# frameset - inhalt verschiebung verhindern bei scrollbar



## sound (30. September 2005)

ich habe eine frameset mit fixem top frame darunter ein inhaltsframe.
nun habe ich in beiden frames eine tabelle mit fixer breite zentriert.
wenn jetzt der inhalt genug lang ist bekomme ich einen scrollbalken, und der inhalt springt natürlich etwas nach links und zerstört somit mein layout da die beiden tabellen nicht mehr genau untereinander sind (tabelle im im inhaltsframe etwas nach links verschoben.

gibt es eine lösung dafür?


----------



## Maik (30. September 2005)

Wenn der vertikale Scrollbalken nachträglich eingeblendet wird, lässt sich die daraus resultierende Verschiebung auch nicht verhindern.

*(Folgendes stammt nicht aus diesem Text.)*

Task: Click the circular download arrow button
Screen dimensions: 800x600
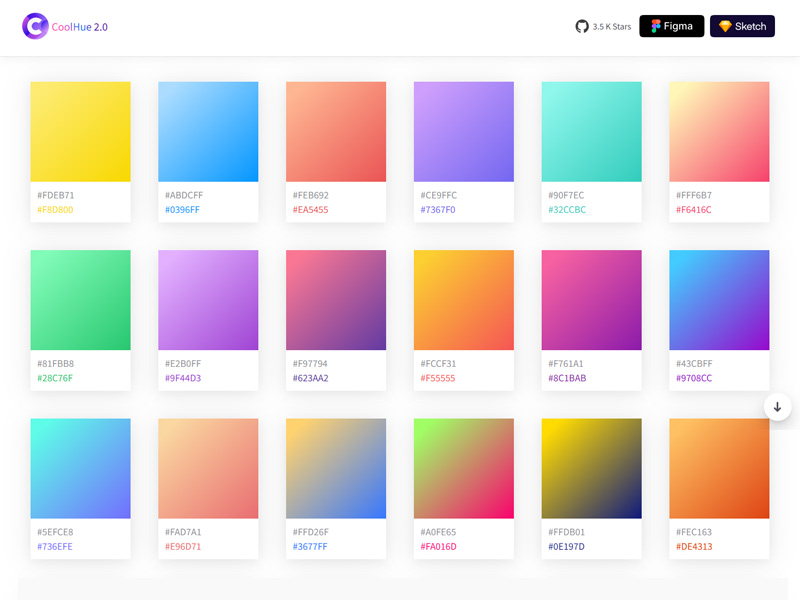Action: coord(777,406)
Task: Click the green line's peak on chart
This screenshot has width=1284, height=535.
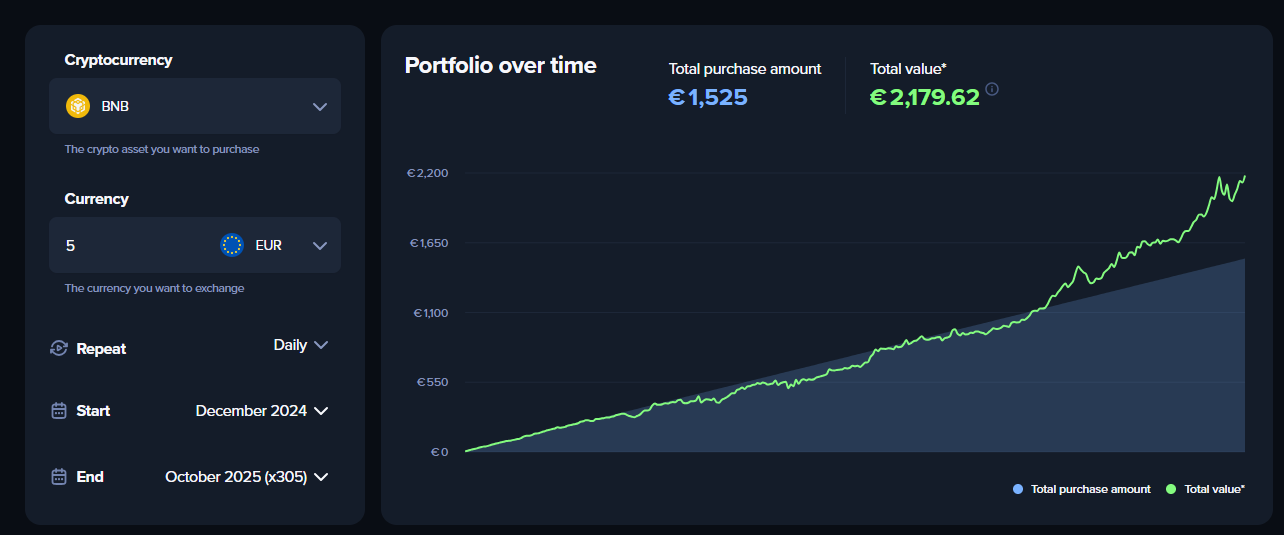Action: pos(1220,178)
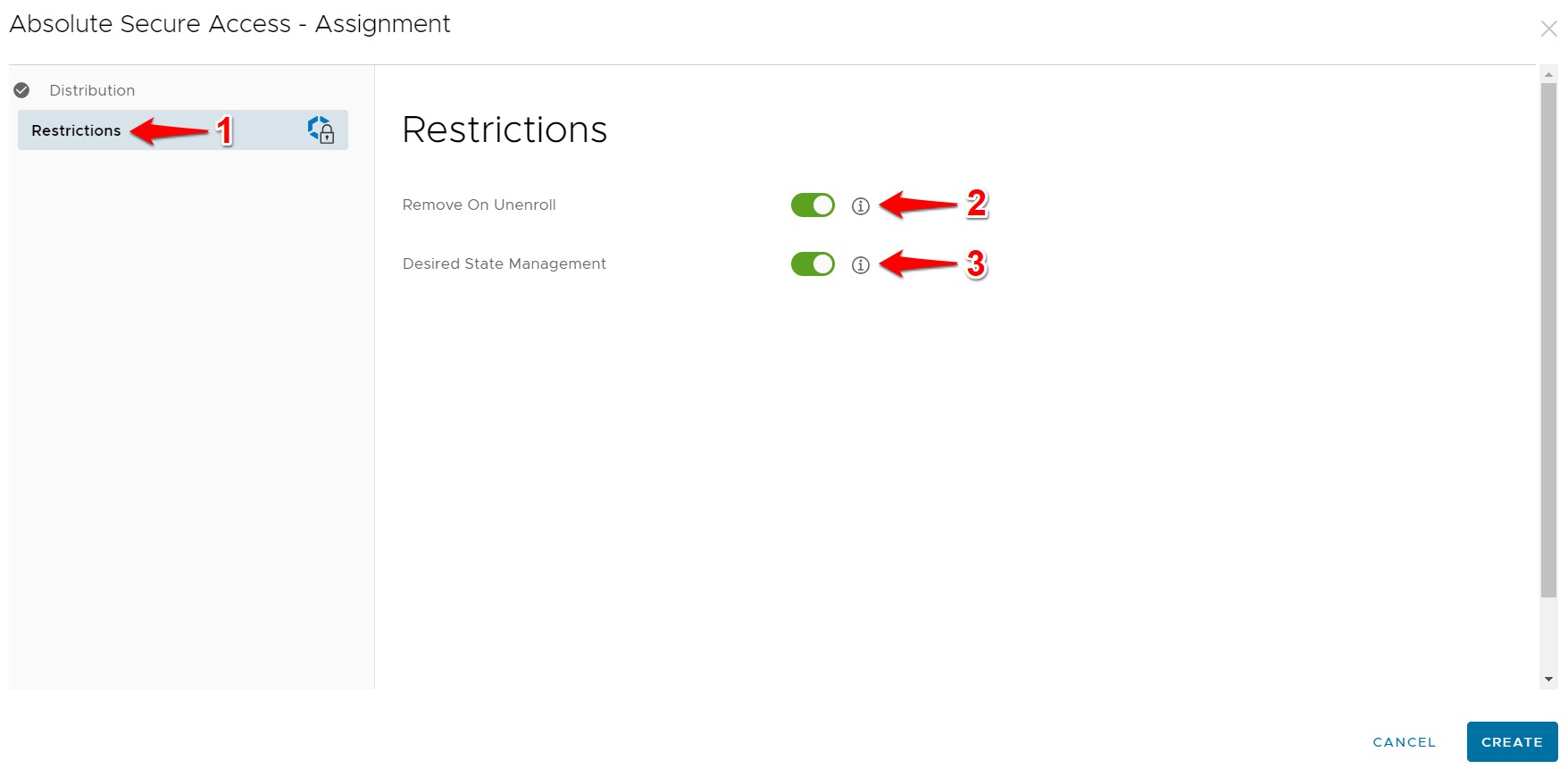
Task: Click the scrollbar down arrow
Action: (x=1549, y=680)
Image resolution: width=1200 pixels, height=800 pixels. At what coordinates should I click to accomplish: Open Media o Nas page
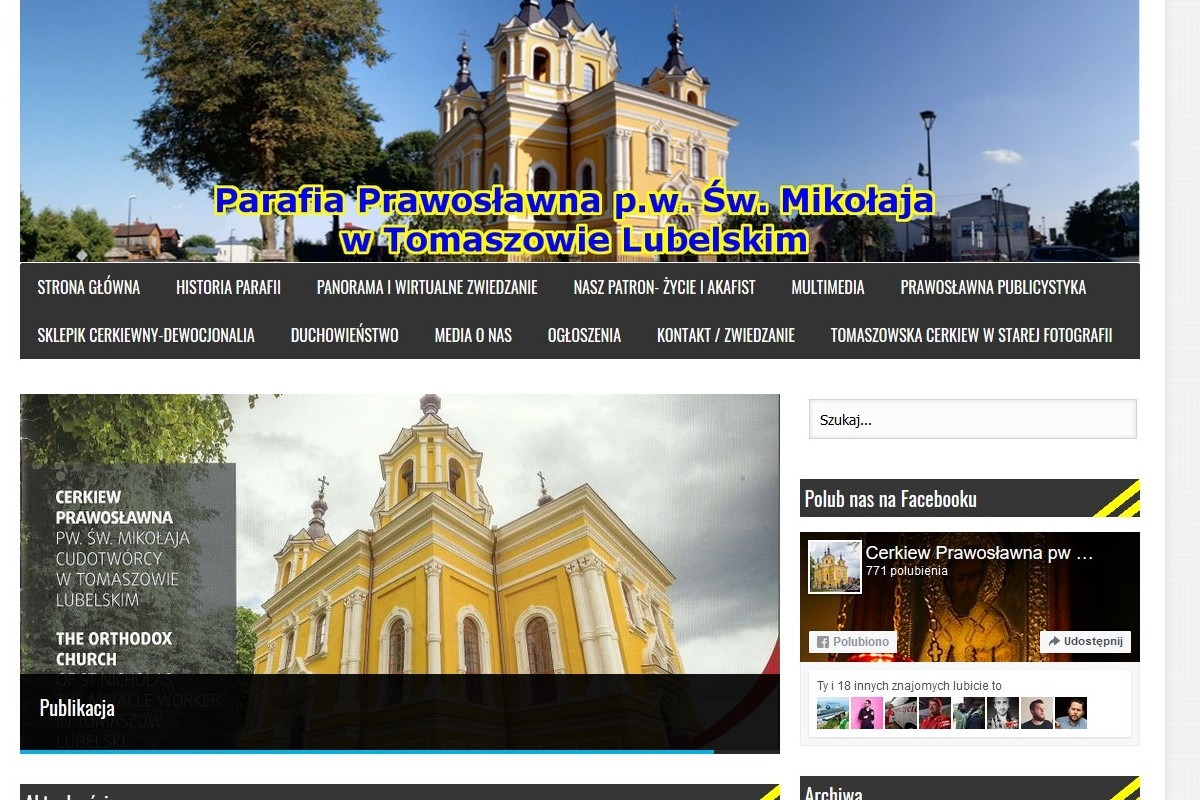[473, 335]
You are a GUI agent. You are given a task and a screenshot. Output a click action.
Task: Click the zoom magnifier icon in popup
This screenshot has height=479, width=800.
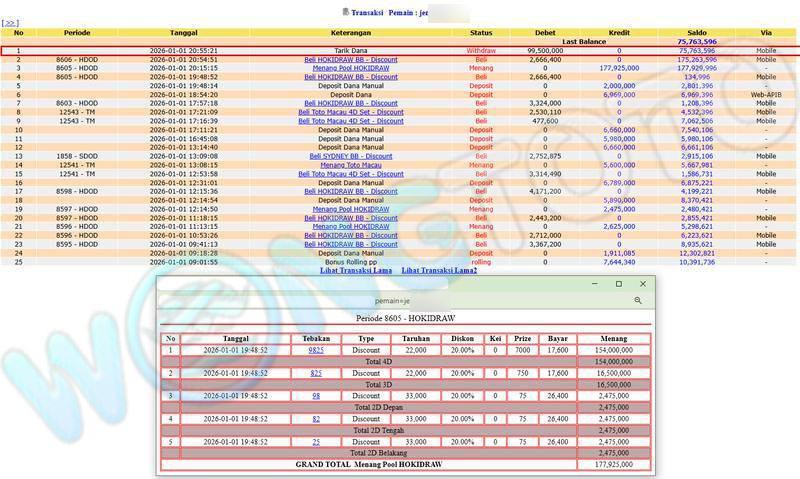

Einzige Lösung (für den IE): die CSS-Eigenschaft *overflow:scroll*, die den Scrollbalken auch dann anzeigt, wenn der Seiteninhalt nicht länger als der Viewport ist.


----------



## sound (30. September 2005)

gibt es keine lösung mit einem genialen tabellenaufbau (verschachtelung von tabellen, pixel, % ....) das design zentriert aufzubauen ohne das es bei erscheinen des scrollbars "hüpft"?

ich bin am probieren aber hab noch keine lösung gefunden


----------



## Maik (30. September 2005)

sound hat gesagt.:
			
		

> gibt es keine lösung mit einem genialen tabellenaufbau (verschachtelung von tabellen, pixel, % ....) das design zentriert aufzubauen ohne das es bei erscheinen des scrollbars "hüpft"?


Nein, wenn der Seiteninhalt länger als der Viewport ist, wird ein Scrollbalken eingeblendet, der den Inhalt automatisch nach links verschiebt.


----------



## nero_85 (3. Oktober 2005)

Ich habs so gelöst:

In den header der index-Datei:


```
html{
    height:100.1%;
}
```


----------